There were no linear or quadratic time trends for the ERR, p > .2. The FDR is based on the EDR that also showed no time trends. Thus, the estimates for all years can be used to obtain more precise estimates than the annual ones. Based on the results in Figure 1, the expected failure rate is 28% and the FDR is 5%. This suggests that replication failures are more likely to be false negatives due to modest power rather than false positive results in original studies. To avoid false negative results in replication studies, these studies should use larger samples.

## Retrospective Improvement of Credibility

The criterion of alpha = .05 is an arbitrary criterion to make decisions about a hypothesis. It was used by authors to conclude that an effect is present and editors accepted articles on the basis of this evidence. However, readers can demand stronger evidence. A rational way to decide what alpha criterion to use is the false positive risk. A lower alpha, say alpha = .005, reduces the false positive risk, but also increases the percentage of false negatives (i.e.., there is an effect even if the p-value is above alpha).

Figure 4 shows the implications of using different significance criteria for the observed discovery rate (lower alpha implies fewer significant results).

Using alpha = .01 lowers the discovery rate by about 20 percentage points. The stringent criterion of alpha = .001 lowers it by another 20 percentage points to around 40% discoveries. This would mean that many published results that were used to make claims no longer have empirical support.

Figure 5 shows the effects of alpha on the false positive risk. Even alpha = .01 is sufficient to ensure a false positive risk of 5% or less. Thus, alpha = .01 seems a reasonable criterion to avoid too many false positive results without discarding too many true positive results. Authors may want to increase statistical power to increase their chances of obtaining a p-value below .01 when their hypotheses are true to produce credible evidence for their hypotheses.

## Limitations

The main limitation of these results is the use of automatically extracted test statistics. This approach cannot distinguish between theoretically important statistical results and other results that are often reported, but do not test focal hypotheses (e.g., testing statistical significance of a manipulation check, reporting a non-significant result for a factor in a complex statistical design that was not expected to produce a significant result).

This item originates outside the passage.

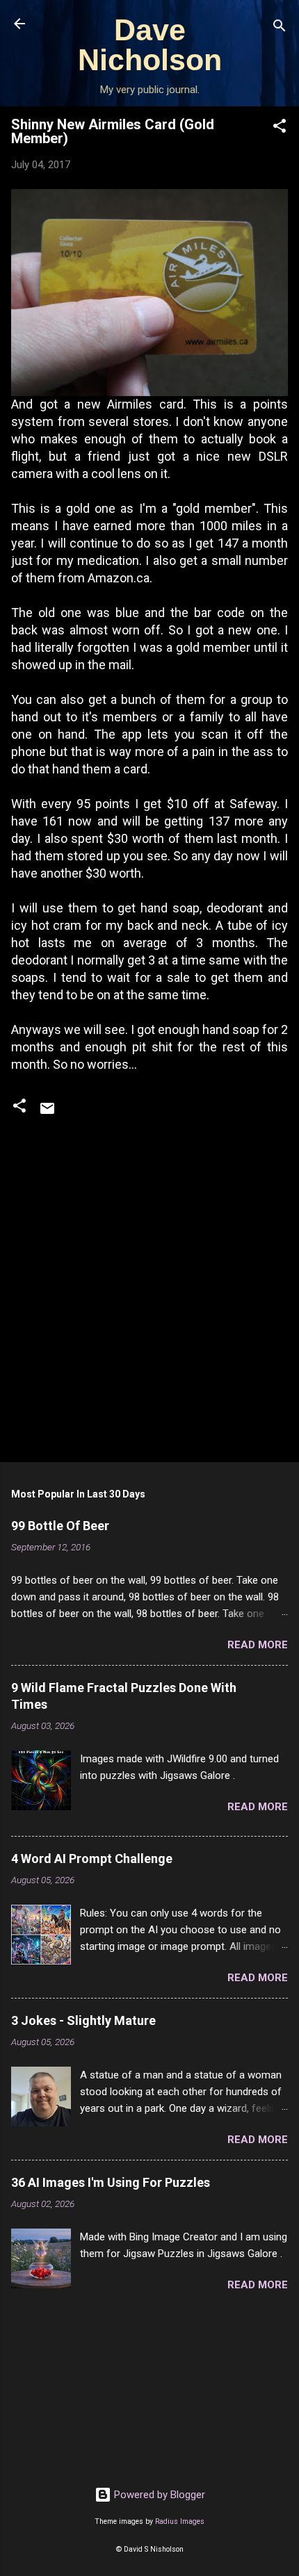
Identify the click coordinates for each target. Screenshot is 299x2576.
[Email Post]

For the journal Acta Psychologica, hand-coded data are available for the years 2010 and 2020 from a study that examines changes in replicability from 2010 to 2020. Figure 6 shows the results.

The most notable difference is the higher observed discovery rate for hand-coding of focal hypothesis tests (94%) than for automatically extracted test statistics (70%). Thus, results based on automatically extracted data underestimate selection bias.

In contrast, the expected discovery rates are similar in hand-coded (46%) and automatically extracted (46%) data. Given the small set of hand-coded tests, the 95% confidence interval around the 46% estimate is wide, but there is no evidence that automatically extracted data overestimate the expected discovery rate and by implication underestimate the false discovery rate.

The ERR for hand-coded focal tests (70%) is also similar to the ERR for automatically extracted tests (72%).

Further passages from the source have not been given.